= Problem =
Copy nothing but the lines below, from the one with "You are a computer-use agent. 261x248 pixels." through the one with "Given: Click the", exactly as written; no pictures should appear.

|---|

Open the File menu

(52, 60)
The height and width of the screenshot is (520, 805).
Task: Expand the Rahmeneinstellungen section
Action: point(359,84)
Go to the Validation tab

|---|

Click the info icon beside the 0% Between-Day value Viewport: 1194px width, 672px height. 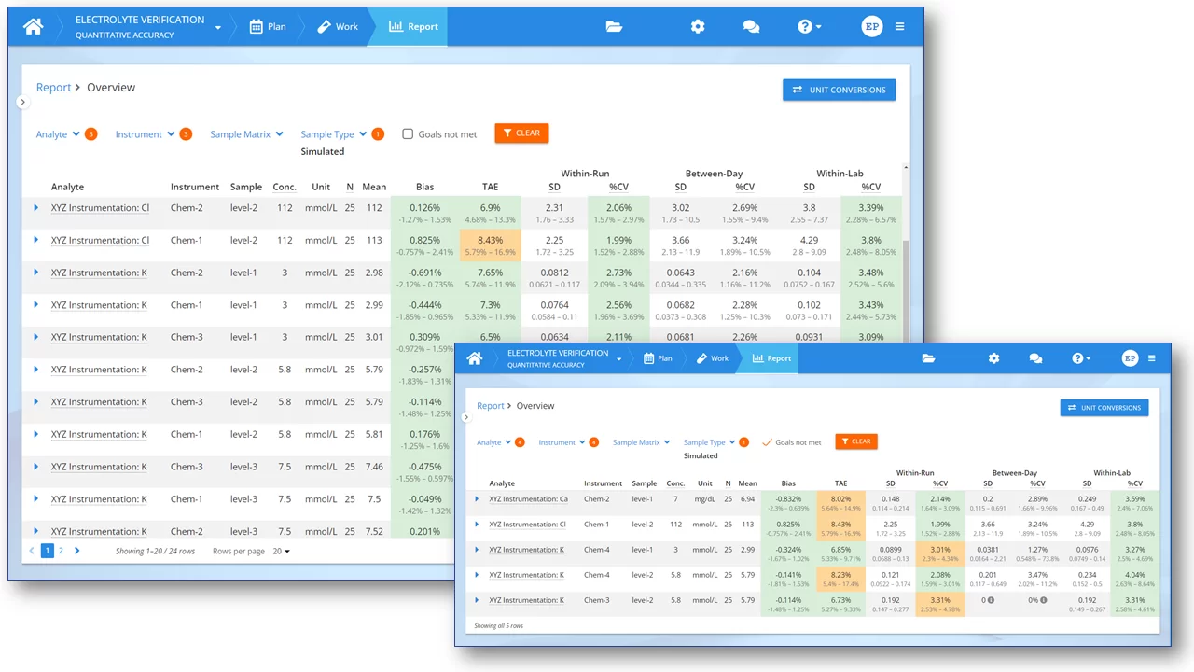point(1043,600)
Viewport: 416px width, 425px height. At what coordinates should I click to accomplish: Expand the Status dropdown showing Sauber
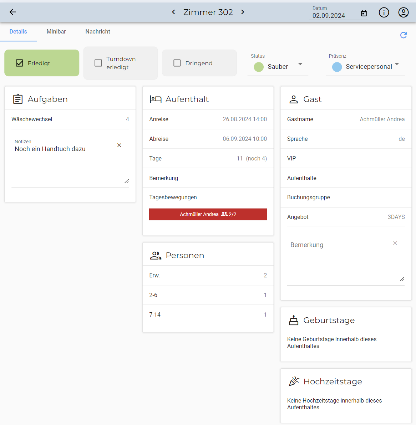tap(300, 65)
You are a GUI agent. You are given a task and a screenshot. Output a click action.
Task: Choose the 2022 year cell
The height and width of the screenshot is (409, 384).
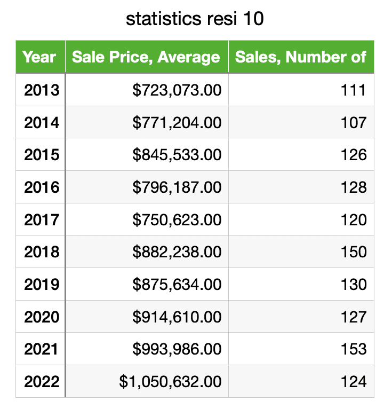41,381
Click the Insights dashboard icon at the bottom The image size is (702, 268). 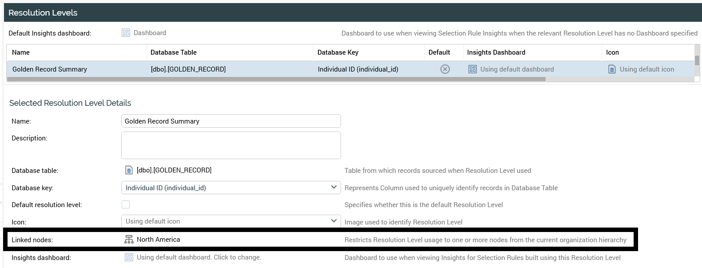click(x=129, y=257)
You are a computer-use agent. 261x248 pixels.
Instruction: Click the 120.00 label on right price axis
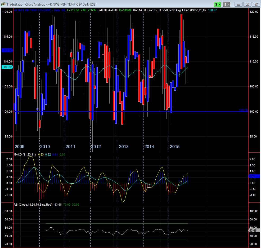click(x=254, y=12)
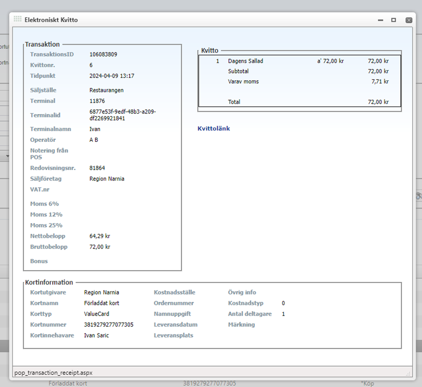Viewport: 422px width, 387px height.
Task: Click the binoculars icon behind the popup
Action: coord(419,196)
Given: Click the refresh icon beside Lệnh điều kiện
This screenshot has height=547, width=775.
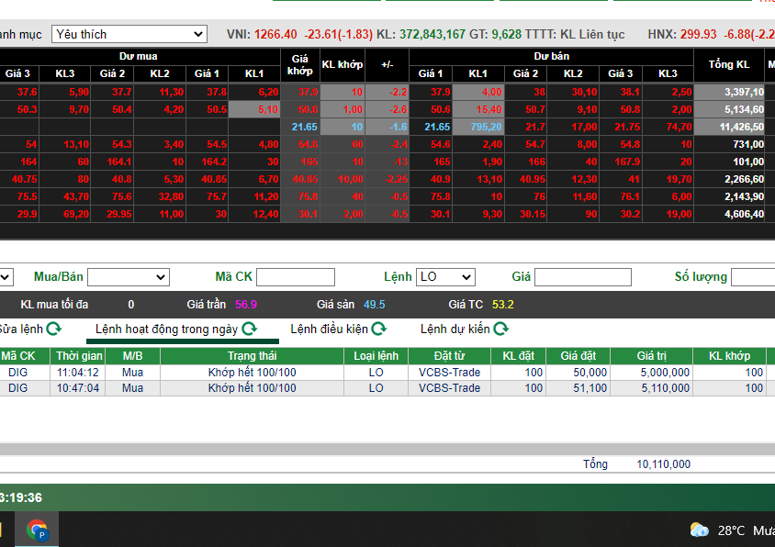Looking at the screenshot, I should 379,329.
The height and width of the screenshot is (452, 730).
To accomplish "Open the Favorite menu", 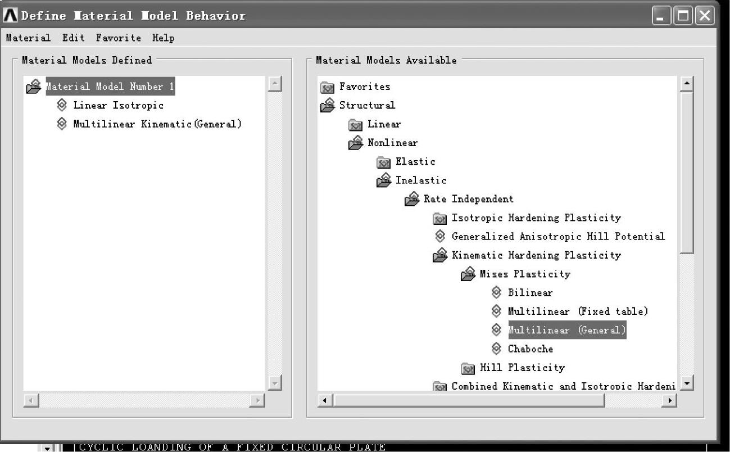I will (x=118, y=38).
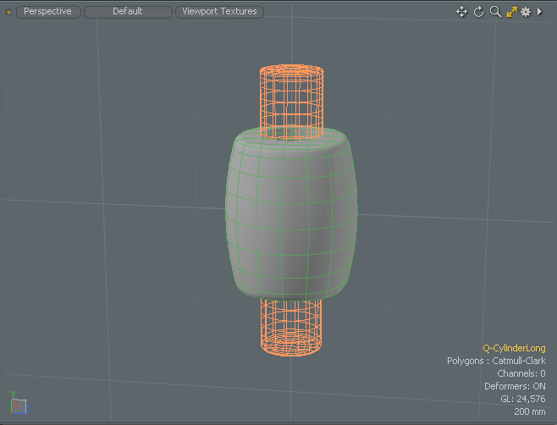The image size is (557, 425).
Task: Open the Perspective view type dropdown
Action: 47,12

|---|

= Response to this exercise =
You are a computer-use agent. 261x248 pixels.
Instruction: Click the 120.00 label on right price axis
click(x=254, y=12)
Viewport: 422px width, 387px height.
Task: Click the binoculars icon behind the popup
Action: coord(419,196)
Given: Click the refresh icon beside Lệnh điều kiện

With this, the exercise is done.